> _Prompt_
Every line below that contains the word "menu" must be copied.
───
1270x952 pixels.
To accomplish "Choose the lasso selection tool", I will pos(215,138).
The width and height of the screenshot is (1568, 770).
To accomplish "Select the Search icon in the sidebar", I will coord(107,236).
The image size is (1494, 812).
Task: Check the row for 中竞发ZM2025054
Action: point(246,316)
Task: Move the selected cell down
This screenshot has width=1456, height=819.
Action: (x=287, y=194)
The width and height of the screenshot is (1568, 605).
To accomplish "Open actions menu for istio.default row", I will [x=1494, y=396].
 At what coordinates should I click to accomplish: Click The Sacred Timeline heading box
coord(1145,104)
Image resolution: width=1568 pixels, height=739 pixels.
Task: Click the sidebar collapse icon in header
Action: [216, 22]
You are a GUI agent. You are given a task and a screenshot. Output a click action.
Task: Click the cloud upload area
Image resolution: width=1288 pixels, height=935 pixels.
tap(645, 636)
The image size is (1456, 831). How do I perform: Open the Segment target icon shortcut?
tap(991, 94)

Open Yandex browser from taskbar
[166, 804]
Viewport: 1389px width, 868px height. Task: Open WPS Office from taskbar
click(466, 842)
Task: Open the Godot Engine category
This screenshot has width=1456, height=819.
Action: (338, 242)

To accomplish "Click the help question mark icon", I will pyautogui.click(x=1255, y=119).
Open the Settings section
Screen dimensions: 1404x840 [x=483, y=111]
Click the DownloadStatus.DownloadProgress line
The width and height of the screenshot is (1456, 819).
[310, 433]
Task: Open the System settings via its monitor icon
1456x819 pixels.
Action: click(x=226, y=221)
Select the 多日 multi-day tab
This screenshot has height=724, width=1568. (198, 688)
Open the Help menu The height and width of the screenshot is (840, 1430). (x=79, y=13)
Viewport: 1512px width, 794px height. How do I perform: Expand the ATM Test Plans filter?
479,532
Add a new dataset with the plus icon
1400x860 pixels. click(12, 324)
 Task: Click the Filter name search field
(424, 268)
───
> _Answer for this exercise_
To accomplish "Open actions menu for istio.default row", I will [x=1494, y=396].
Open the Help menu The height and width of the screenshot is (840, 1430). (x=79, y=13)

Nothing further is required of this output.